▸ WHAT IS EXPECTED: Search the records below for the word "agent". Pull out each line that has it.
DATASET ENTRIES below:
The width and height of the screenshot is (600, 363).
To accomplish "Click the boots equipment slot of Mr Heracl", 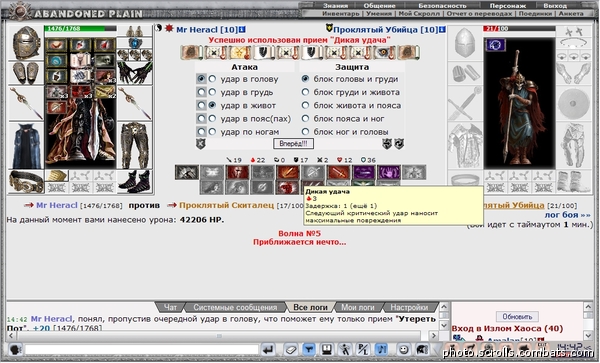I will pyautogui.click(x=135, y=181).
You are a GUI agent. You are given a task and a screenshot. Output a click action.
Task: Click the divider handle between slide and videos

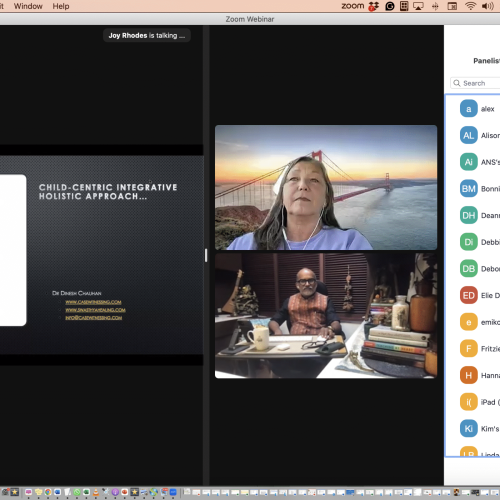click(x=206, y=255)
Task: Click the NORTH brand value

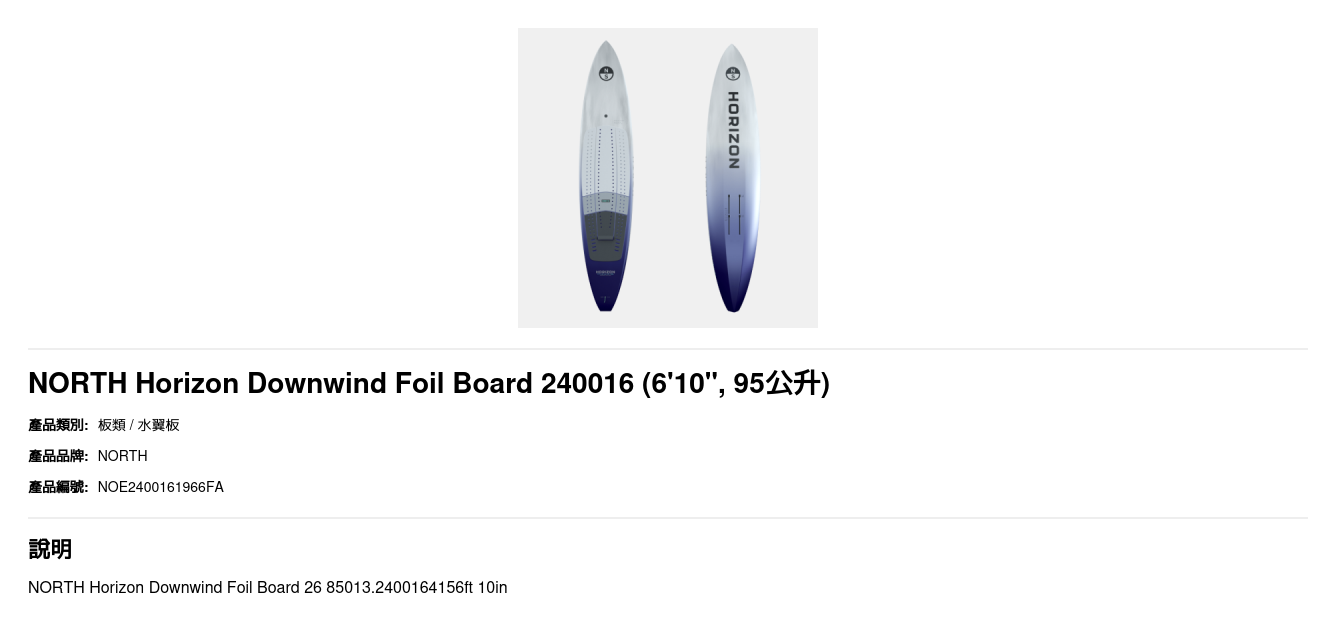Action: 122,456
End of DATASET ENTRIES.
DATASET ENTRIES below:
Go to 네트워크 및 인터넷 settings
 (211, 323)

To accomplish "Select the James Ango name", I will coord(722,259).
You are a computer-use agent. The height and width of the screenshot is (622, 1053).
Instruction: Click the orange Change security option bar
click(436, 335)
End of DATASET ENTRIES.
DATASET ENTRIES below:
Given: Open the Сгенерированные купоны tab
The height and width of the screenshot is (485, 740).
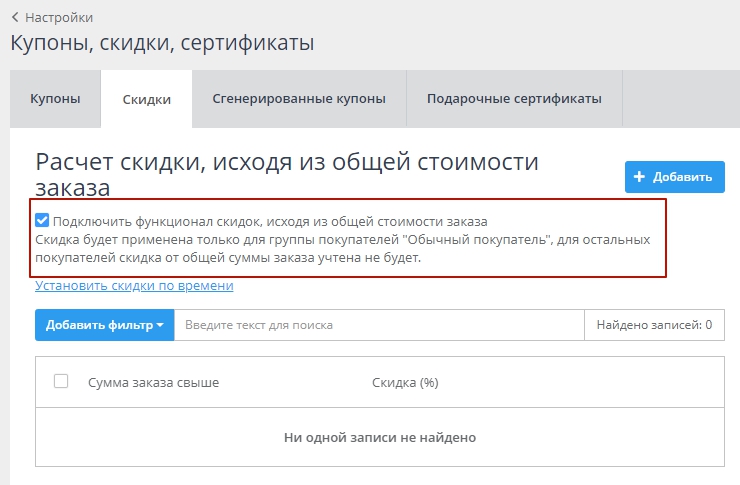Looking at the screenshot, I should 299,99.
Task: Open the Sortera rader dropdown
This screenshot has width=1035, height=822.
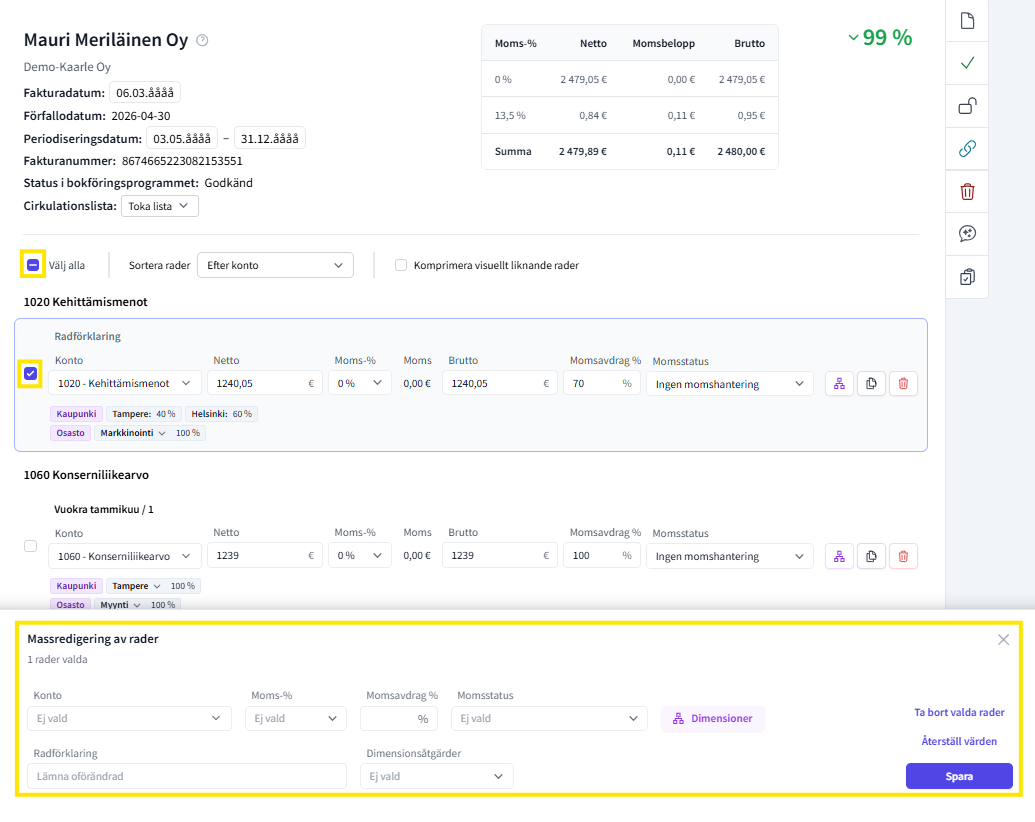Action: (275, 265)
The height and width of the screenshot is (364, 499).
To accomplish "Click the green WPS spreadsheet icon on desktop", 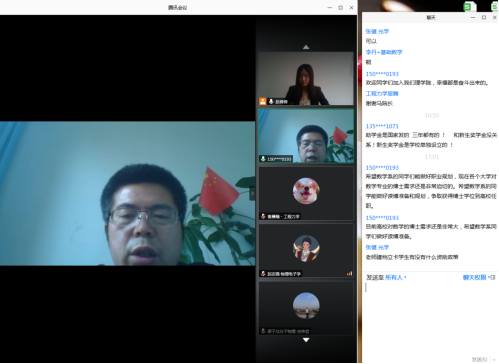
End of DATASET ENTRIES.
▸ SOLUTION BELOW:
You are a GUI agent. You are given a task and a screenshot. Output a click action.
You are a computer-use agent. The height and width of the screenshot is (622, 1053).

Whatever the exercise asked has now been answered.